(Stored data)
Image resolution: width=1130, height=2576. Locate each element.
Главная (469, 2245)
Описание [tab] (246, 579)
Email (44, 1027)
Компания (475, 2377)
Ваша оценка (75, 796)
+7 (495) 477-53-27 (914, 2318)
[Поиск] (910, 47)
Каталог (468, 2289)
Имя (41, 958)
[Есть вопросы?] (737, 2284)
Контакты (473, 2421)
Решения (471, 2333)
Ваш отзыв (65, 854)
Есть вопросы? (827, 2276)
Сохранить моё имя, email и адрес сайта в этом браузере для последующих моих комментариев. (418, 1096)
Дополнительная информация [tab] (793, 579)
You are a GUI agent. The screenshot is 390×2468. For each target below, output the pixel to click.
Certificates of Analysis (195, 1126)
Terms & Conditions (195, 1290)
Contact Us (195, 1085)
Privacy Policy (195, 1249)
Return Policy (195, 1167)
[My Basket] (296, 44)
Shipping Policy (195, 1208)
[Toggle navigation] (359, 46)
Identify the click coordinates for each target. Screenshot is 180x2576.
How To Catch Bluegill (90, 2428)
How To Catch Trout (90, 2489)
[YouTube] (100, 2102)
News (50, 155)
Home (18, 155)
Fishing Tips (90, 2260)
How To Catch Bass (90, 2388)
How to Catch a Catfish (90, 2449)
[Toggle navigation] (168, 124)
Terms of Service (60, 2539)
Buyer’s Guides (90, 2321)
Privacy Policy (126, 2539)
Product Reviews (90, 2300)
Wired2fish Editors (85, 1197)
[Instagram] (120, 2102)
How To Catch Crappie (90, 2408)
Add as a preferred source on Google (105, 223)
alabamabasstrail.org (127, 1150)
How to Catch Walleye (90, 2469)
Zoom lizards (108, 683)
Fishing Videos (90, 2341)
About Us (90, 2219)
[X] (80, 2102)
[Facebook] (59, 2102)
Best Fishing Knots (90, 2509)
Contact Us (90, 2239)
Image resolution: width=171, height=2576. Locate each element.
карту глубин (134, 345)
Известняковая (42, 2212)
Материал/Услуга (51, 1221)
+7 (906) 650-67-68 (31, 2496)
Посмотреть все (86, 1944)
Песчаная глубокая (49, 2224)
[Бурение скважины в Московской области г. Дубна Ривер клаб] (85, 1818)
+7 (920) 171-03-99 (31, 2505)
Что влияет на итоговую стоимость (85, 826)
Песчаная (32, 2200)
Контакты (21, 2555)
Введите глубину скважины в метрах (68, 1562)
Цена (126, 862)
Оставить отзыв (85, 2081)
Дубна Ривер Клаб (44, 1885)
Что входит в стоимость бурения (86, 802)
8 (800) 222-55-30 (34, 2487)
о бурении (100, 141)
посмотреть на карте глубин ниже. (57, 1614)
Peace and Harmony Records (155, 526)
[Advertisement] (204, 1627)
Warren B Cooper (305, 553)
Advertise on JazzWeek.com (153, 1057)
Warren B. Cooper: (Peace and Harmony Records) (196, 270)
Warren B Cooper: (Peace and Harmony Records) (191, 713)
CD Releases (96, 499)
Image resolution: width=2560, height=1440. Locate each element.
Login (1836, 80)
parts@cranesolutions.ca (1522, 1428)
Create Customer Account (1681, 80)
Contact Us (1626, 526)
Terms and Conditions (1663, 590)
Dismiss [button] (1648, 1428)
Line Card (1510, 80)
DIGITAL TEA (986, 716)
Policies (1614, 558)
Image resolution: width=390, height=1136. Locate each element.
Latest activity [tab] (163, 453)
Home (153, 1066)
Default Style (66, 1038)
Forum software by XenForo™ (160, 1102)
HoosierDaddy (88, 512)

Task description: Give back, exactly as written, the stretch from the line with "Описание [tab] (246, 579)" through the line with "[Advertisement] (204, 1627)", and no other lines from the records above.

Solution:
Описание [tab] (246, 579)
Email (44, 1027)
Компания (475, 2377)
Ваша оценка (75, 796)
+7 (495) 477-53-27 (914, 2318)
[Поиск] (910, 47)
Каталог (468, 2289)
Имя (41, 958)
[Есть вопросы?] (737, 2284)
Контакты (473, 2421)
Решения (471, 2333)
Ваш отзыв (65, 854)
Есть вопросы? (827, 2276)
Сохранить моё имя, email и адрес сайта в этом браузере для последующих моих комментариев. (418, 1096)
Дополнительная информация [tab] (793, 579)
You are a GUI agent. The screenshot is 390×2468. For each target below, output the pixel to click.
Certificates of Analysis (195, 1126)
Terms & Conditions (195, 1290)
Contact Us (195, 1085)
Privacy Policy (195, 1249)
Return Policy (195, 1167)
[My Basket] (296, 44)
Shipping Policy (195, 1208)
[Toggle navigation] (359, 46)
Identify the click coordinates for each target. Screenshot is 180x2576.
How To Catch Bluegill (90, 2428)
How To Catch Trout (90, 2489)
[YouTube] (100, 2102)
News (50, 155)
Home (18, 155)
Fishing Tips (90, 2260)
How To Catch Bass (90, 2388)
How to Catch a Catfish (90, 2449)
[Toggle navigation] (168, 124)
Terms of Service (60, 2539)
Buyer’s Guides (90, 2321)
Privacy Policy (126, 2539)
Product Reviews (90, 2300)
Wired2fish Editors (85, 1197)
[Instagram] (120, 2102)
How To Catch Crappie (90, 2408)
Add as a preferred source on Google (105, 223)
alabamabasstrail.org (127, 1150)
How to Catch Walleye (90, 2469)
Zoom lizards (108, 683)
Fishing Videos (90, 2341)
About Us (90, 2219)
[X] (80, 2102)
[Facebook] (59, 2102)
Best Fishing Knots (90, 2509)
Contact Us (90, 2239)
Image resolution: width=171, height=2576. Locate each element.
карту глубин (134, 345)
Известняковая (42, 2212)
Материал/Услуга (51, 1221)
+7 (906) 650-67-68 (31, 2496)
Посмотреть все (86, 1944)
Песчаная глубокая (49, 2224)
[Бурение скважины в Московской области г. Дубна Ривер клаб] (85, 1818)
+7 (920) 171-03-99 (31, 2505)
Что влияет на итоговую стоимость (85, 826)
Песчаная (32, 2200)
Контакты (21, 2555)
Введите глубину скважины в метрах (68, 1562)
Цена (126, 862)
Оставить отзыв (85, 2081)
Дубна Ривер Клаб (44, 1885)
Что входит в стоимость бурения (86, 802)
8 (800) 222-55-30 (34, 2487)
о бурении (100, 141)
посмотреть на карте глубин ниже. (57, 1614)
Peace and Harmony Records (155, 526)
[Advertisement] (204, 1627)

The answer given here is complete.